The Third Internet Media Channel

What's left to innovate? Direct-to-desktop communication is the big new idea.

With the New Year, no doubt you’ll soon be hit with a client request to develop “new ideas” to take online media efforts higher. Everyone wants new, new, new. But with the current barrage of legislative actions on email, over 50 percent of all email traffic being spam, and efforts to standardize online ad space (some call it display advertising) leaving less room to innovate, you’ll have to work hard to come up with outside-the-box tactics.

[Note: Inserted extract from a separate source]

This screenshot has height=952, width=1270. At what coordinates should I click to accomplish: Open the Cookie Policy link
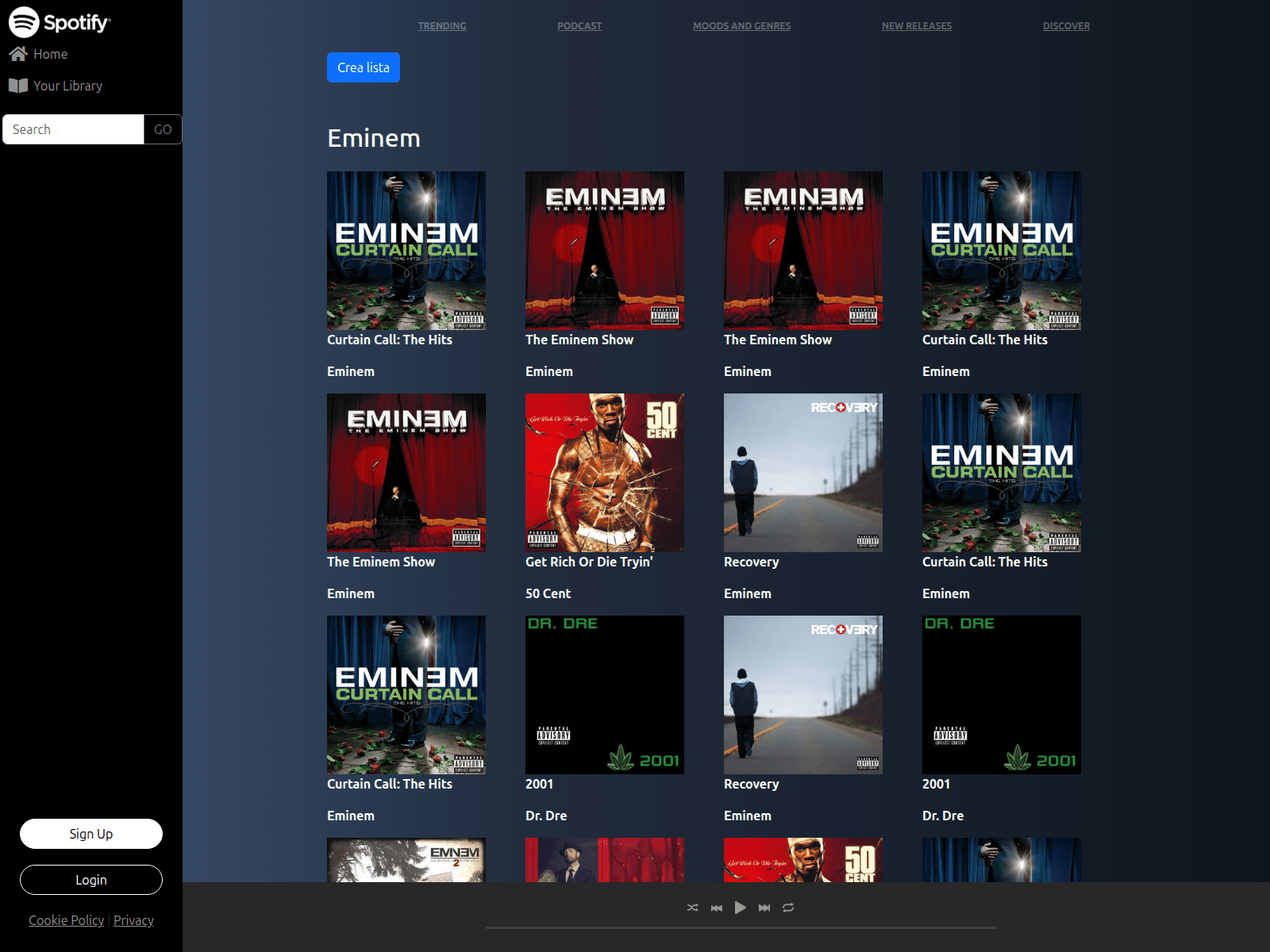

(Anyone know who came up with the clever phrase “display advertising”? I just cringe when I hear it, knowing we’re taking yet another piece of print syntax and applying it to interactive marketing. Can’t we just say interactive advertising and online ads? There’s nothing “display” about interactive advertising — unless you’re content cranking out really bad ad creative.)

Sure, there are endless new strategies and tactic to discover. But from a tactical perspective, what’s left to innovate? How about what I call online marketing’s third channel?

How to Skip the Clutter

If you count browser-based marketing as the first online ad channel and the email inbox as the secondary way to get at customers over IP, you should seriously consider a third approach: direct to desktop.

I’m talking about getting your customer’s permission to deliver rich, compelling content and sales messages right to their hard drives. This can be accomplished by either working with one of many service providers (such as CABC in Dallas, TX) or building a content-delivery network yourself. (I recommend the first approach.)

Following a registration process, you persuade your customer to receive future installments of information via a secure delivery system. A small applet is downloaded to manage content receipt. Future content is downloaded to the customer’s desktop and a notification is triggered to alert the user there’s something new to view. Typically, this is accomplished via a desktop “toast” pop-up. Once the user clicks the notification, the file’s launched and can be repeatedly viewed with no need for a Net connection. File-size imitations aren’t an issue as the content is accessed from the local hard drive, not over an IP connection.

Control and Tractability

Since the content is delivered from a central source, you can control the delivery date as well as user notification. The content is sent in small packets, so it doesn’t matter if the end user has a low- or high-bandwidth connection. The user isn’t notified there’s new content until it’s completely delivered. And to avoid any PointCast déjà vu from IT managers, the content can be triggered for delivery during off-hours to avoid clogging corporate networks.

Tracking is also comprehensive. You know who has received what and when, and if they’ve viewed the entire content set.

Potential Applications

This type of tactic should only be used as retention tool, never for acquisition. I doubt many potential customers would opt in for a download from a company they have no prior relationship with, unless it’s a very well-known brand.

This approach has great potential in scenarios where you need:

  • Rich media versions of customer newsletters. This could include full-screen versions of 30-second TV-like creative, with 1MB or larger file sizes for media.
  • Delivery of online demos or new product introductions with size-intensive interactive content, now typically reserved for CD-ROM.
  • Interactive gaming with multiversion experiences.
  • Interactive training modules with imbedded multimedia files.

A Real-Life Example

A valuable application we recently used was delivery of an upcoming suite of new TV creative for automotive dealers. Instead of shipping CDs or VHS tapes, we notified our contacts about a special announcement and requested they register for a special event. We preloaded four high-quality TV spots with a cool user interface (the total download was just under 5MB) and triggered the pop-up for 9 am the day of the TV campaign launch.

All across the country, every dealer was notified of the new campaign. Each could watch high-quality versions of the spots right on their desktops. They could watch the work repeatedly and show it at sales and employee meetings. All this was achieved at one-tenth the cost of sending physical media.

Be Ready for the Call

When your client makes that request for something “new” this week, you can tell them about a whole new channel: direct-to-desktop. With few limitations and lots of potential for marketers and end users, you’ll surely get kudos for new thinking.

Good luck, and may 2004 rock for interactive advertising!